-- Opening Marker --

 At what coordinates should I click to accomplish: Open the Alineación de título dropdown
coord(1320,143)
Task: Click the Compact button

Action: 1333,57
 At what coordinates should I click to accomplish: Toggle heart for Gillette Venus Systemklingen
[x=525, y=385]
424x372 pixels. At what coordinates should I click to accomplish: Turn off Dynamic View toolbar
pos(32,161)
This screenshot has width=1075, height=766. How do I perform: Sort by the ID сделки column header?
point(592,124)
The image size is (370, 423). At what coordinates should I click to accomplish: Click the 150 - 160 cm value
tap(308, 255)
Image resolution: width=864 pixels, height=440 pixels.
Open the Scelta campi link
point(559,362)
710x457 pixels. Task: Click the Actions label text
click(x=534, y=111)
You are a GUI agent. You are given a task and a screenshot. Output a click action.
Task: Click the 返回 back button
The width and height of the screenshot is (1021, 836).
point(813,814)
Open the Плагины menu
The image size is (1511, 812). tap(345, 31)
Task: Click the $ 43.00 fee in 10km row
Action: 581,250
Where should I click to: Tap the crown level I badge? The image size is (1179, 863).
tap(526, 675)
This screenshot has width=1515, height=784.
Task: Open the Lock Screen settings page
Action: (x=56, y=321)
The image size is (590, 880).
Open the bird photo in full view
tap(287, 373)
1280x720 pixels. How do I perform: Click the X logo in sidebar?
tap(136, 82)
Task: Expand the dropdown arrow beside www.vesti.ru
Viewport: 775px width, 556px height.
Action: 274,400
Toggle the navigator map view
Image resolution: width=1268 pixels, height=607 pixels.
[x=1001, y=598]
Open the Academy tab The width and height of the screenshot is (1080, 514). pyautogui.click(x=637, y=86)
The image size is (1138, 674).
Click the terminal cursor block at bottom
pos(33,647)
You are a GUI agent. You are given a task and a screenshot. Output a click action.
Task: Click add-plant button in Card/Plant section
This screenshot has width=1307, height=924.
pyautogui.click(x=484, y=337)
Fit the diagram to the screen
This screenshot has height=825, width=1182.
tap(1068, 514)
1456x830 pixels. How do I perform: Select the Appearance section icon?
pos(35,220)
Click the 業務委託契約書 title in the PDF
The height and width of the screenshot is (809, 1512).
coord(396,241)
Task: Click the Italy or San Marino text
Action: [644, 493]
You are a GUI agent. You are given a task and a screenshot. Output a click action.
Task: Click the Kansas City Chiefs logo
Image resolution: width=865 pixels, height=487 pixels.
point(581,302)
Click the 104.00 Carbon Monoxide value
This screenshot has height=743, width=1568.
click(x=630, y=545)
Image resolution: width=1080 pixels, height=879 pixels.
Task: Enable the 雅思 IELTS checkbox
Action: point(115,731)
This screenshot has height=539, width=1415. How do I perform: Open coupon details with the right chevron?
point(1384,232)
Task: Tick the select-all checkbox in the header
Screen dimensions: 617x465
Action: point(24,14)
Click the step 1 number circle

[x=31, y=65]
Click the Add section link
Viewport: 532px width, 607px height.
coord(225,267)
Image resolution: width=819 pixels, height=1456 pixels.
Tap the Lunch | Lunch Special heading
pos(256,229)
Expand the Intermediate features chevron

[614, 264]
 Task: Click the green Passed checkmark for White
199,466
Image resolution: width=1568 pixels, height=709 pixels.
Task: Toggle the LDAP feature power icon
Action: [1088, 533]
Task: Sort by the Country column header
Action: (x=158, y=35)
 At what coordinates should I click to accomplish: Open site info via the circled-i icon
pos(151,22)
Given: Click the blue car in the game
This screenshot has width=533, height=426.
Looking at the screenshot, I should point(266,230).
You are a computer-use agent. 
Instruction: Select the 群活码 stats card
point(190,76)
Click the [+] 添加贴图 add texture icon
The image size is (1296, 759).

-- Closing Marker --

*What you are asked to do:* Your task is to restate every record exactly.

*Solution to this exercise:*
 At what coordinates should I click to accomplish: Open the Alineación de título dropdown
coord(1320,143)
Task: Click the Compact button

Action: 1333,57
 At what coordinates should I click to accomplish: Toggle heart for Gillette Venus Systemklingen
[x=525, y=385]
424x372 pixels. At what coordinates should I click to accomplish: Turn off Dynamic View toolbar
pos(32,161)
This screenshot has width=1075, height=766. How do I perform: Sort by the ID сделки column header?
point(592,124)
The image size is (370, 423). At what coordinates should I click to accomplish: Click the 150 - 160 cm value
tap(308, 255)
Image resolution: width=864 pixels, height=440 pixels.
Open the Scelta campi link
point(559,362)
710x457 pixels. Task: Click the Actions label text
click(x=534, y=111)
You are a GUI agent. You are given a task and a screenshot. Output a click action.
Task: Click the 返回 back button
The width and height of the screenshot is (1021, 836).
point(813,814)
Open the Плагины menu
The image size is (1511, 812). tap(345, 31)
Task: Click the $ 43.00 fee in 10km row
Action: 581,250
Where should I click to: Tap the crown level I badge? The image size is (1179, 863).
tap(526, 675)
This screenshot has width=1515, height=784.
Task: Open the Lock Screen settings page
Action: (x=56, y=321)
The image size is (590, 880).
Open the bird photo in full view
tap(287, 373)
1280x720 pixels. How do I perform: Click the X logo in sidebar?
tap(136, 82)
Task: Expand the dropdown arrow beside www.vesti.ru
Viewport: 775px width, 556px height.
Action: 274,400
Toggle the navigator map view
Image resolution: width=1268 pixels, height=607 pixels.
[x=1001, y=598]
Open the Academy tab The width and height of the screenshot is (1080, 514). pyautogui.click(x=637, y=86)
The image size is (1138, 674).
Click the terminal cursor block at bottom
pos(33,647)
You are a GUI agent. You are given a task and a screenshot. Output a click action.
Task: Click add-plant button in Card/Plant section
This screenshot has width=1307, height=924.
pyautogui.click(x=484, y=337)
Fit the diagram to the screen
This screenshot has height=825, width=1182.
tap(1068, 514)
1456x830 pixels. How do I perform: Select the Appearance section icon?
pos(35,220)
Click the 業務委託契約書 title in the PDF
The height and width of the screenshot is (809, 1512).
coord(396,241)
Task: Click the Italy or San Marino text
Action: [644, 493]
You are a GUI agent. You are given a task and a screenshot. Output a click action.
Task: Click the Kansas City Chiefs logo
Image resolution: width=865 pixels, height=487 pixels.
point(581,302)
Click the 104.00 Carbon Monoxide value
This screenshot has height=743, width=1568.
click(x=630, y=545)
Image resolution: width=1080 pixels, height=879 pixels.
Task: Enable the 雅思 IELTS checkbox
Action: point(115,731)
This screenshot has height=539, width=1415. How do I perform: Open coupon details with the right chevron?
point(1384,232)
Task: Tick the select-all checkbox in the header
Screen dimensions: 617x465
Action: point(24,14)
Click the step 1 number circle

[x=31, y=65]
Click the Add section link
Viewport: 532px width, 607px height.
coord(225,267)
Image resolution: width=819 pixels, height=1456 pixels.
Tap the Lunch | Lunch Special heading
pos(256,229)
Expand the Intermediate features chevron

[614, 264]
 Task: Click the green Passed checkmark for White
199,466
Image resolution: width=1568 pixels, height=709 pixels.
Task: Toggle the LDAP feature power icon
Action: [1088, 533]
Task: Sort by the Country column header
Action: (x=158, y=35)
 At what coordinates should I click to accomplish: Open site info via the circled-i icon
pos(151,22)
Given: Click the blue car in the game
This screenshot has width=533, height=426.
Looking at the screenshot, I should point(266,230).
You are a computer-use agent. 
Instruction: Select the 群活码 stats card
point(190,76)
Click the [+] 添加贴图 add texture icon
The image size is (1296, 759).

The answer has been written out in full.